LHC sets aside ECP order declaring overseas PTI donor non-Pakistani

Beenish Faridi's donation to PTI was considered ‘prohibited funding’ and confiscated

The Lahore High Court (LHC) Thursday set aside the Election Commission of Pakistan’s (ECP) decision, declaring an overseas Pakistan Tehreek-e-Insaf (PTI) donor non-Pakistani.

Beenish Faridi’s donation to the party was considered under “prohibited funding” by the ECP in the PTI prohibited funding case. She had challenged the electoral watchdog’s decision last month.

The lawyer for the National Database and Registration Authority (NADRA) argued that the petitioner had dual nationality therefore, she was a Pakistani.

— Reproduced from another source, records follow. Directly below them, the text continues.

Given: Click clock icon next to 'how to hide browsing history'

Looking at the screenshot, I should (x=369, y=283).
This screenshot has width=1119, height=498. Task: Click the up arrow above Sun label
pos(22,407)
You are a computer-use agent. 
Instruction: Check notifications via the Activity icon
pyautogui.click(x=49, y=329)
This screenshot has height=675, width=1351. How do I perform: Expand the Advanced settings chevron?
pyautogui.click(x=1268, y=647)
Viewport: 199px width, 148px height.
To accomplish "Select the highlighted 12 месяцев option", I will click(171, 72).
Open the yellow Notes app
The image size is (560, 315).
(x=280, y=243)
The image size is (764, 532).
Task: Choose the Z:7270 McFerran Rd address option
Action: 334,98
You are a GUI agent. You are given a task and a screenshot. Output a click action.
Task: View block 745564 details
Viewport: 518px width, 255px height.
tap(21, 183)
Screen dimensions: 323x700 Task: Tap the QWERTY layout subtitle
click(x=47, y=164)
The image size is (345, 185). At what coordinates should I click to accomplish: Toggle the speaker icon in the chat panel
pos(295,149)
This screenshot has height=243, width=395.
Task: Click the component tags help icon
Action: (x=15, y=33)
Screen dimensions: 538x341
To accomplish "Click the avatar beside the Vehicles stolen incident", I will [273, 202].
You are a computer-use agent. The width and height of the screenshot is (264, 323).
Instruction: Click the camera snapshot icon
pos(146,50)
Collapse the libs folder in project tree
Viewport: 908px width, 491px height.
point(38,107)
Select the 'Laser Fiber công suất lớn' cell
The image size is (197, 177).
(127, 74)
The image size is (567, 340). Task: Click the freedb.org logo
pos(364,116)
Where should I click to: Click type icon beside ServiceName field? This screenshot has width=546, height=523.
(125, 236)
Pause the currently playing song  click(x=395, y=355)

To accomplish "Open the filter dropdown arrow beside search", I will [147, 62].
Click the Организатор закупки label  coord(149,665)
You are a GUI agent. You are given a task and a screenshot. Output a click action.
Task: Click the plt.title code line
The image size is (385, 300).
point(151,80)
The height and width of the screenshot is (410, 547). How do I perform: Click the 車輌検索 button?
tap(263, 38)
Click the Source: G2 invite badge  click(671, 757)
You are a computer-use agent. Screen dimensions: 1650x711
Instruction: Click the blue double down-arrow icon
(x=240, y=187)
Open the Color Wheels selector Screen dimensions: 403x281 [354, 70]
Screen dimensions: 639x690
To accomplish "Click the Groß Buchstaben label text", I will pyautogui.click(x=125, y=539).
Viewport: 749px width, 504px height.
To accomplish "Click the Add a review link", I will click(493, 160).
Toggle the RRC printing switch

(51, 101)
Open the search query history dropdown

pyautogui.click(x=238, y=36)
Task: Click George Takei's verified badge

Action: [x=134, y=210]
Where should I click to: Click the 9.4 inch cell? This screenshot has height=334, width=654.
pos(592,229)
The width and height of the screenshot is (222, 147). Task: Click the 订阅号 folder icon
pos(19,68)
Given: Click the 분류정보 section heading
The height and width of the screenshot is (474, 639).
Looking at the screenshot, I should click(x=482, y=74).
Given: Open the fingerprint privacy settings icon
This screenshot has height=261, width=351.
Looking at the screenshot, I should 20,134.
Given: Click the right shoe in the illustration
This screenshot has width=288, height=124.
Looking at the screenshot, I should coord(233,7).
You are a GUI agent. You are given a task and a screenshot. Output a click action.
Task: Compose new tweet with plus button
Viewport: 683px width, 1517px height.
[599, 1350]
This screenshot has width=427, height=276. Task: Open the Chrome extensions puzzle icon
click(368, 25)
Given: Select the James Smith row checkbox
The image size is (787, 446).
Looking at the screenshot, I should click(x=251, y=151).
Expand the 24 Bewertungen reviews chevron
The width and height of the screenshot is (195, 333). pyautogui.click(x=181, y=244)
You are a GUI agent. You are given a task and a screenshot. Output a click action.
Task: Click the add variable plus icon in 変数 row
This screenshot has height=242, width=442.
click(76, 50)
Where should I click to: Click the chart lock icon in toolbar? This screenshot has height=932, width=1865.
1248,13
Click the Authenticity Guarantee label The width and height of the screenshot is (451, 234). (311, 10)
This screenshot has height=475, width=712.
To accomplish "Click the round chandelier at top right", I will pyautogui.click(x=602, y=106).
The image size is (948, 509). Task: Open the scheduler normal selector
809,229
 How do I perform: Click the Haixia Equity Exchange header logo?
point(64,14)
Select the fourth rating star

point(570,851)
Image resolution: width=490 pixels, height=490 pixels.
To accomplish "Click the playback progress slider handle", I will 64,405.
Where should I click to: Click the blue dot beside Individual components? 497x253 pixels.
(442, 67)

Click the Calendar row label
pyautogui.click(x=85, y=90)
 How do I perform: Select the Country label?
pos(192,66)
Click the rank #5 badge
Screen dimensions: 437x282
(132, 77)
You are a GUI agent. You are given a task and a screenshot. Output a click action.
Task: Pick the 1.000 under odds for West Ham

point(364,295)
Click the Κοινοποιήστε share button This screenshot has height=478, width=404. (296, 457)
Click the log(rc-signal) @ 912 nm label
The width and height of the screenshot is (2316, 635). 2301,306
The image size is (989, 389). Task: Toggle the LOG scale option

However, the ECP’s counsel requested the high court send the matter back to the election commission so it could revise its decision.

The petitioner’s lawyer, Azhar Siddique, questioned under what law would the ECP revise its decision? “Only the LHC had the jurisdiction to do so.” The lawyer further informed the court that the funds given by the petitioner to the PTI had been confiscated, and asked how any authority could prevent someone from helping a political party.

“When the petitioner is Pakistani, how can her money – given according to free will – be confiscated?”

Justice Shahid Karim, who heard the case, sought arguments on how the money could be confiscated if the petitioner was indeed an overseas Pakistani. Azhar maintained that his client was a Pakistani national and a non-resident citizen of the country, currently residing in the United Kingdom with a valid Pakistani passport and NICOP.

He regretted the “clear discrimination” being done against overseas Pakistanis whose “roots are in Pakistan and who are loyal to Pakistan”. He furthered that it was an “undeniable fact” that elections were a core principle of democracy, and that the petitioner would aim to assist the court in reviewing the legal regime of elections and how there are “certain glaring inconsistencies in the same which require immediate interference of this court”.

He contended that neither the petitioner was heard, nor given any opportunity to defend herself, but her funds, which she deposited for public welfare, were deemed “prohibited”.

“All the actions, proceedings and orders breaching the privacy of the petitioner and other overseas Pakistanis are violative of constitutionally guaranteed rights of the petitioner and other Pakistani citizens,” Azhar argued. He further requested the court to declare the impugned executive actions in connection with the ECP’s impugned proceedings and notices “without jurisdiction”.